**Material for the task**
───

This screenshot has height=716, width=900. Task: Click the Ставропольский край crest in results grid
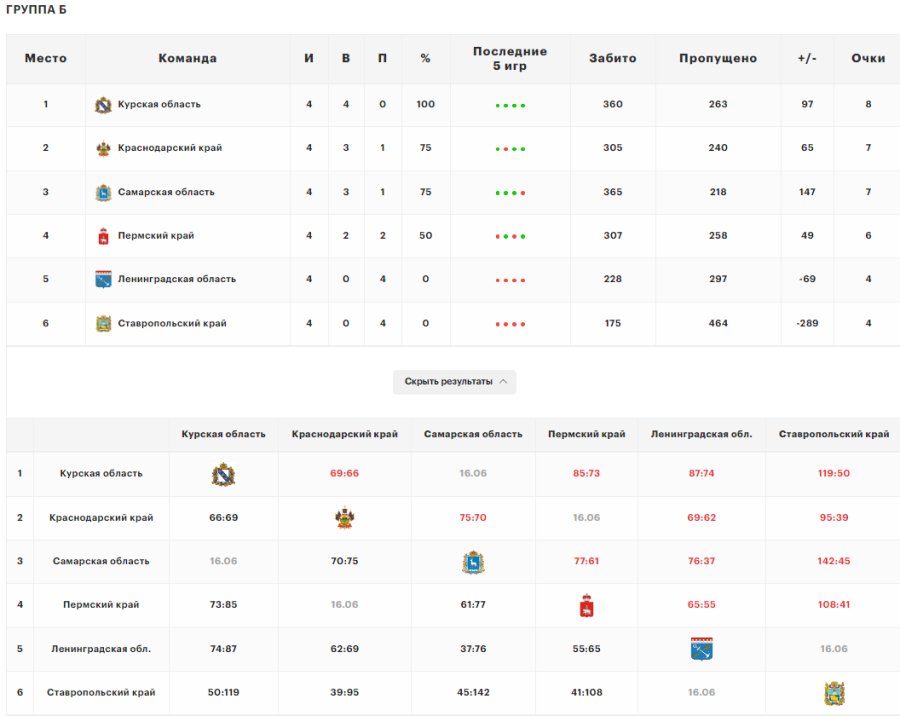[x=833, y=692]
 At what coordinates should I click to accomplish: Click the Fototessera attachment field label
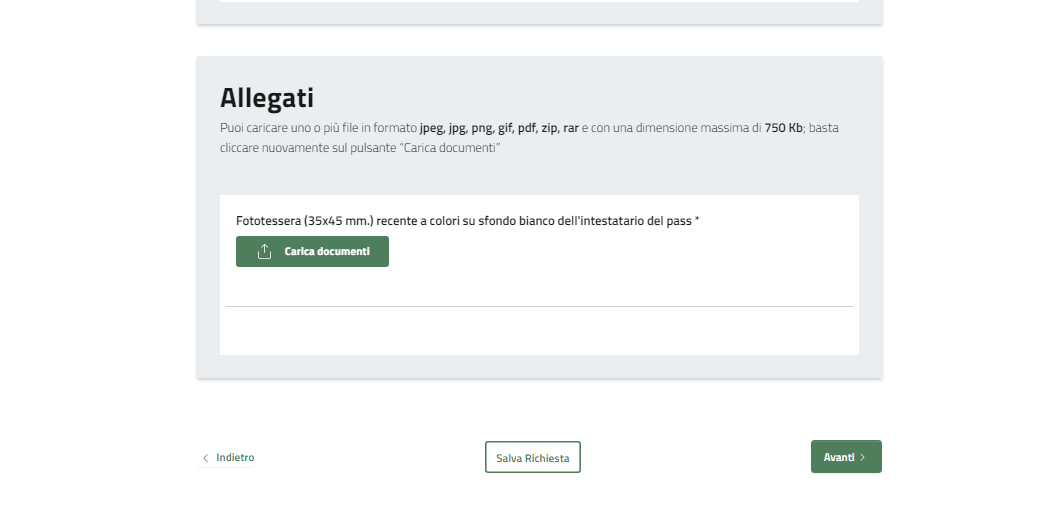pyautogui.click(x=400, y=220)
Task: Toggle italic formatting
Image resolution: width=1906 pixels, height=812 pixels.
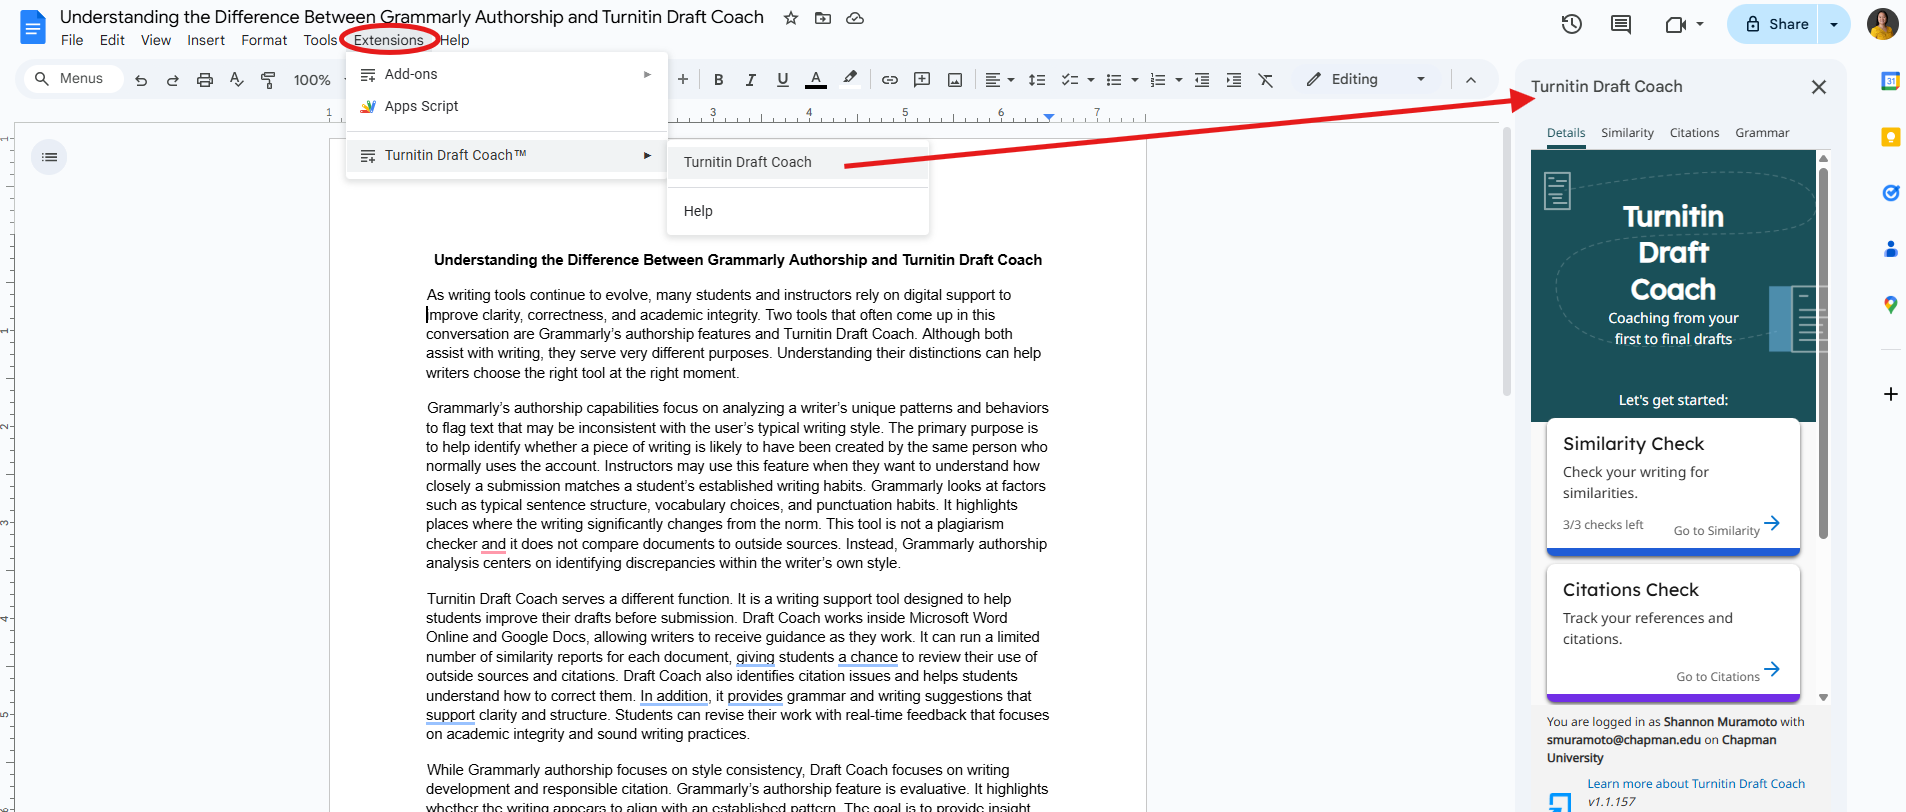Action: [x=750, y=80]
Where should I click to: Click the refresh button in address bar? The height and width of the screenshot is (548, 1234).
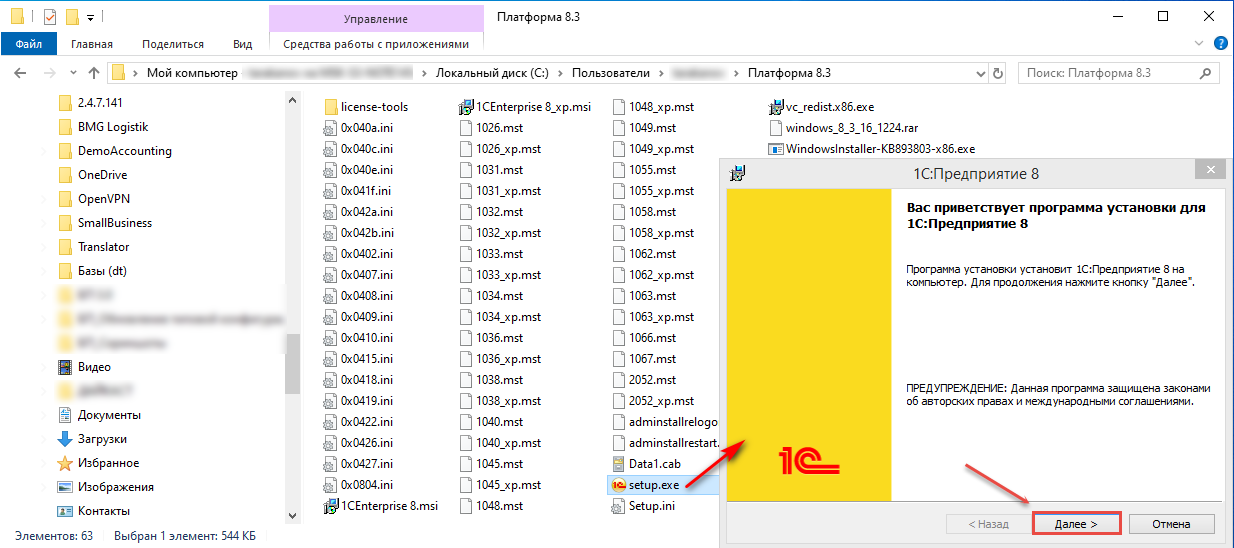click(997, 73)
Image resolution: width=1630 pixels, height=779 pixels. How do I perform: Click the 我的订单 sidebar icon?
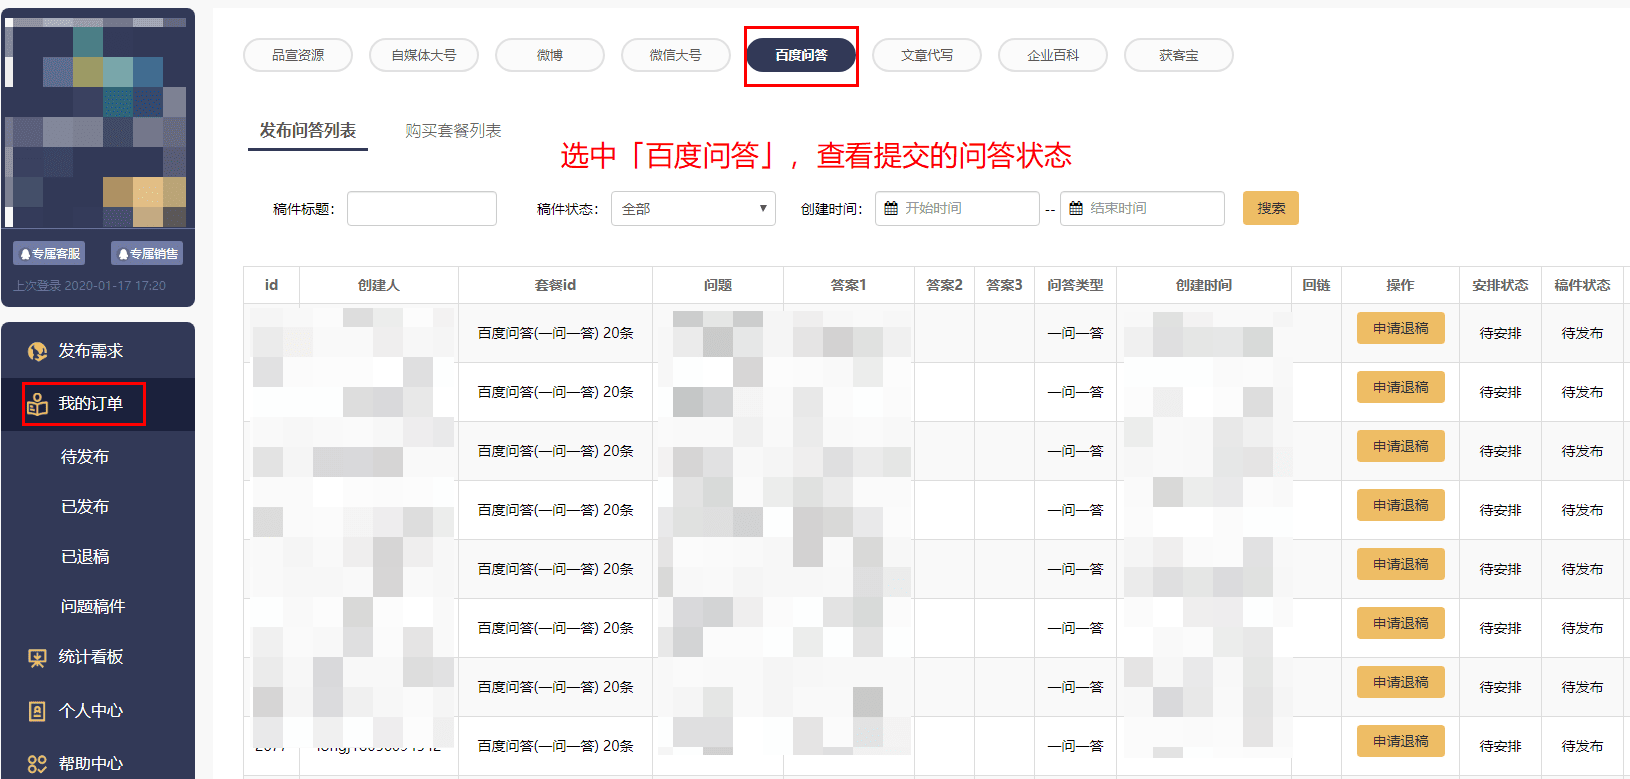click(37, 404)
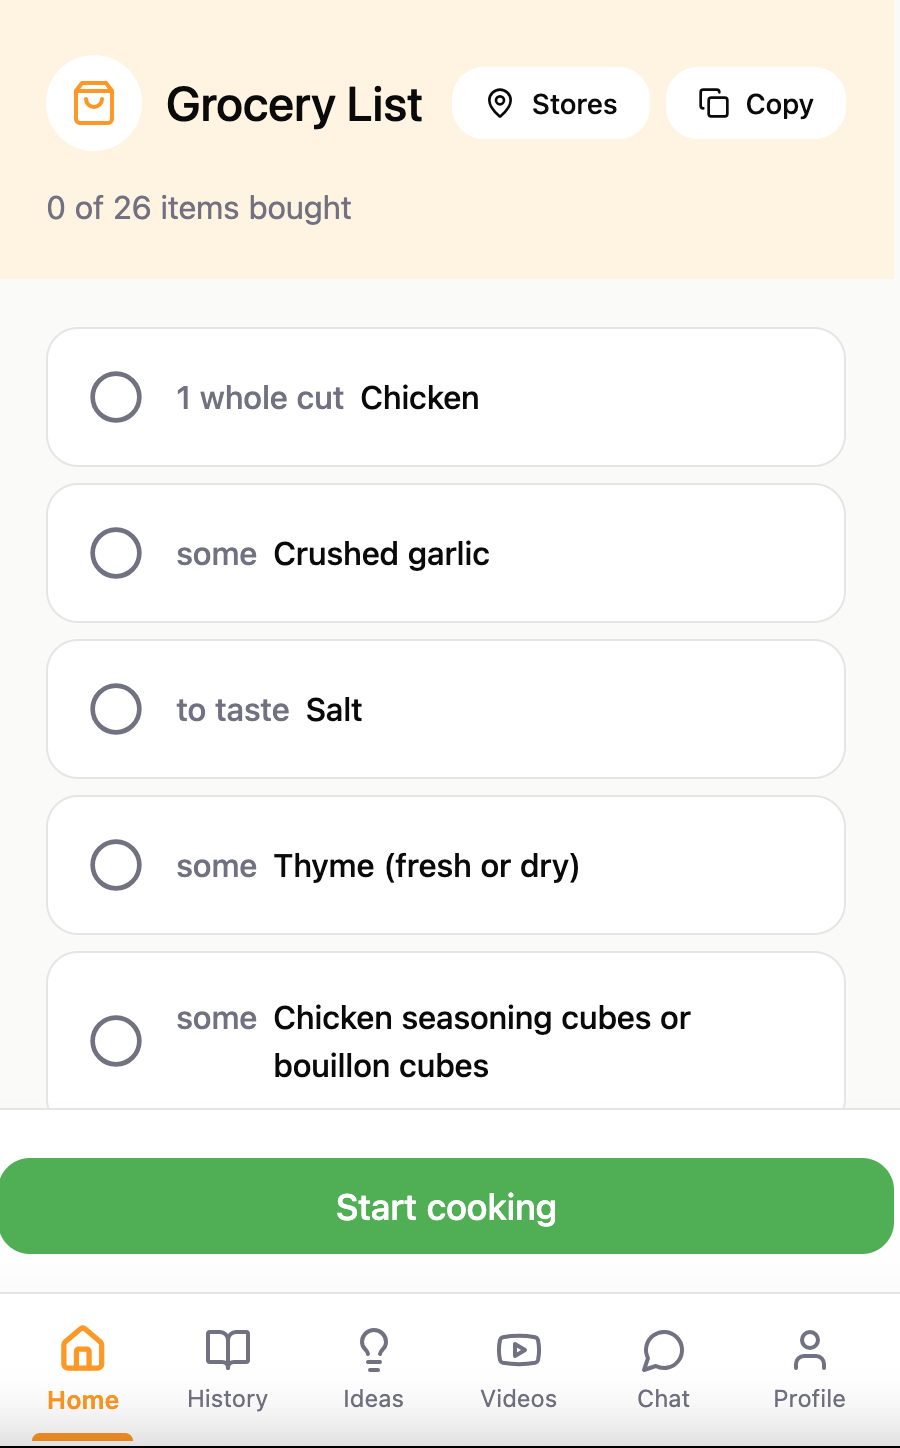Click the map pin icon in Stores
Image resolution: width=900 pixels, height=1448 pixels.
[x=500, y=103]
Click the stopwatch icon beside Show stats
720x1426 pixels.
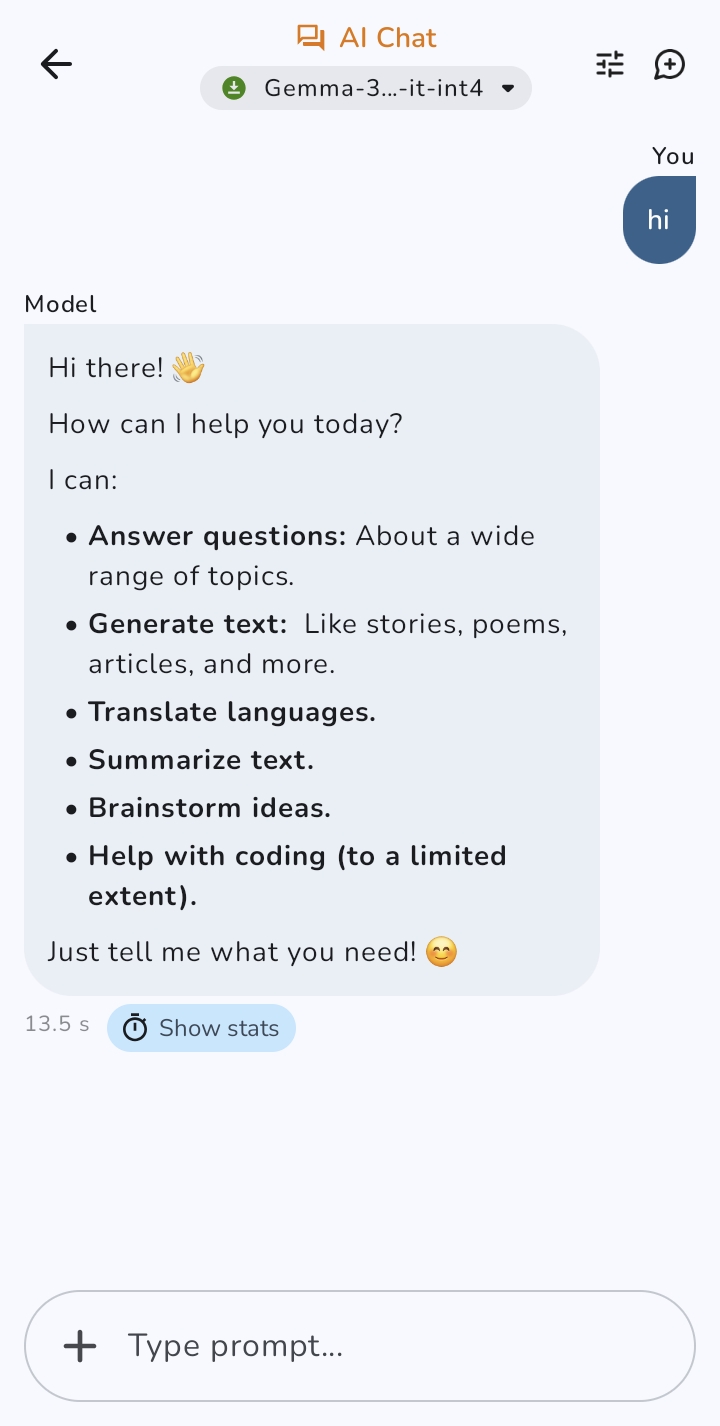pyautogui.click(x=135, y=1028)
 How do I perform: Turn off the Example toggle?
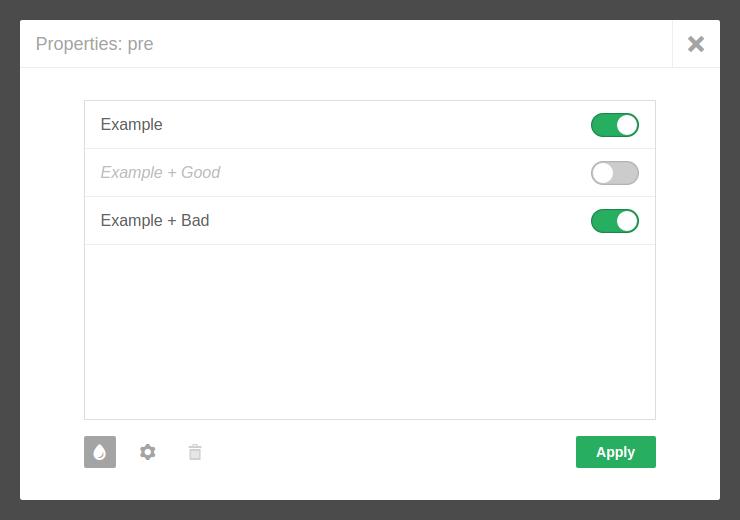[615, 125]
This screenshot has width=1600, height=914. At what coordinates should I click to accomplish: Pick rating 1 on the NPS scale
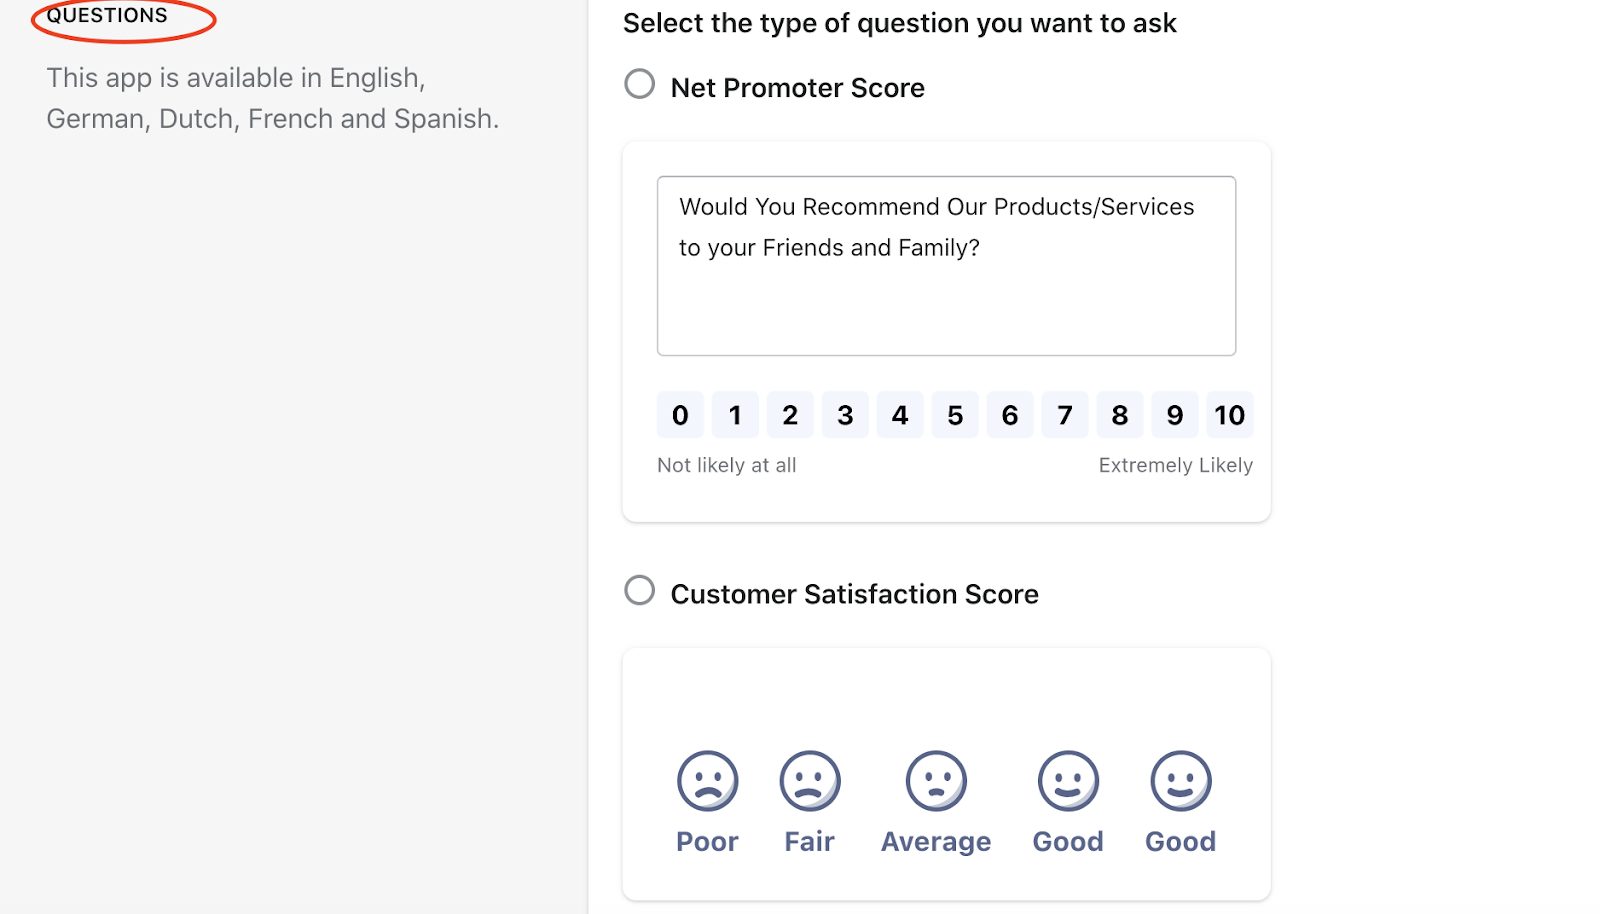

───

Your answer is all of the records restated word for word, pictures excluded.

**Solution to this exercise**
This screenshot has height=716, width=900. Task: Click the Ставропольский край crest in results grid
[x=833, y=692]
 At what coordinates should I click to accomplish: Click the Fototessera attachment field label
pyautogui.click(x=400, y=220)
Task: Toggle italic formatting
Image resolution: width=1906 pixels, height=812 pixels.
Action: [x=750, y=80]
Where should I click to: Click the refresh button in address bar? The height and width of the screenshot is (548, 1234).
click(997, 73)
Image resolution: width=1630 pixels, height=779 pixels. How do I perform: Click the 我的订单 sidebar icon?
click(37, 404)
Click the map pin icon in Stores
Image resolution: width=900 pixels, height=1448 pixels.
[x=500, y=103]
Click the stopwatch icon beside Show stats
720x1426 pixels.
pyautogui.click(x=135, y=1028)
 How do I perform: Turn off the Example toggle?
[615, 125]
This screenshot has width=1600, height=914. At what coordinates should I click to accomplish: Pick rating 1 on the NPS scale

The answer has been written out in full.